What is being asked:
Lines before the one containing "Open the Grammarly extension" are to be left out; that line and every line after it, through the last line below, are to be reproduced exactly.

Input data:
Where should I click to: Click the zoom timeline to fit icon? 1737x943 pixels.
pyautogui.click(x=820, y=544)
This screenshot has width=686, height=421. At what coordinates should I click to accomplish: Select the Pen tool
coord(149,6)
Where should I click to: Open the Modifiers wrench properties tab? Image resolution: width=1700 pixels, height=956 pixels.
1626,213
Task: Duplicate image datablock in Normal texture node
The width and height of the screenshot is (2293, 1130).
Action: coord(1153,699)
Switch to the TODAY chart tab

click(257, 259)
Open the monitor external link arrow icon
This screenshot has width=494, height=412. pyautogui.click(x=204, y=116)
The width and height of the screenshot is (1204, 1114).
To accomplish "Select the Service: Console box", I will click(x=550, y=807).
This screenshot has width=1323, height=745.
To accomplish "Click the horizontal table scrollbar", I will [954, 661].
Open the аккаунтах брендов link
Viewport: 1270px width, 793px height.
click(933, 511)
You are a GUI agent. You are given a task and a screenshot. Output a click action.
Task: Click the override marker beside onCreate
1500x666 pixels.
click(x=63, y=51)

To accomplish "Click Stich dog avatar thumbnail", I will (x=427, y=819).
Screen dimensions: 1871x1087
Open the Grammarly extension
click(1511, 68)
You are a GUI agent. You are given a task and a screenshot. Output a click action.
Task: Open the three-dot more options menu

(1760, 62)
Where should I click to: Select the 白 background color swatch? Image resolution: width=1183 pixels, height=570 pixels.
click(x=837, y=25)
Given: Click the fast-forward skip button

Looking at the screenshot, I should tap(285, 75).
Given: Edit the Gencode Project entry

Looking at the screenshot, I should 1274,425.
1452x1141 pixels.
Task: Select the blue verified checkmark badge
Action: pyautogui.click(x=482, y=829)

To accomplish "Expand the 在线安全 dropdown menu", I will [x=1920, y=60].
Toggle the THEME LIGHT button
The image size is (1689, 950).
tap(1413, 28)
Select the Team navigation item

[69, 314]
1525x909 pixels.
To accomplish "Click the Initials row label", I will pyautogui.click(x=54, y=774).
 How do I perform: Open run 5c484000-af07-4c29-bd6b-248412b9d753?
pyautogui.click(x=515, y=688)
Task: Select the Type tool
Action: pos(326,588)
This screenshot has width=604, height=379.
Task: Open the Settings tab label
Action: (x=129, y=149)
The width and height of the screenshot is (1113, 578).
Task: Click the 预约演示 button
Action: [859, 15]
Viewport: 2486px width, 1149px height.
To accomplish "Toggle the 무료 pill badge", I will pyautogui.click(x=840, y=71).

Exercise output:
Open the Grammarly extension
click(1511, 68)
You are a GUI agent. You are given a task and a screenshot. Output a click action.
Task: Open the three-dot more options menu

(1760, 62)
Where should I click to: Select the 白 background color swatch? Image resolution: width=1183 pixels, height=570 pixels.
click(x=837, y=25)
Given: Click the fast-forward skip button

Looking at the screenshot, I should tap(285, 75).
Given: Edit the Gencode Project entry

Looking at the screenshot, I should 1274,425.
1452x1141 pixels.
Task: Select the blue verified checkmark badge
Action: pyautogui.click(x=482, y=829)

To accomplish "Expand the 在线安全 dropdown menu", I will [x=1920, y=60].
Toggle the THEME LIGHT button
The image size is (1689, 950).
tap(1413, 28)
Select the Team navigation item

[69, 314]
1525x909 pixels.
To accomplish "Click the Initials row label", I will pyautogui.click(x=54, y=774).
 How do I perform: Open run 5c484000-af07-4c29-bd6b-248412b9d753?
pyautogui.click(x=515, y=688)
Task: Select the Type tool
Action: pos(326,588)
This screenshot has width=604, height=379.
Task: Open the Settings tab label
Action: (x=129, y=149)
The width and height of the screenshot is (1113, 578).
Task: Click the 预约演示 button
Action: [859, 15]
Viewport: 2486px width, 1149px height.
To accomplish "Toggle the 무료 pill badge", I will pyautogui.click(x=840, y=71).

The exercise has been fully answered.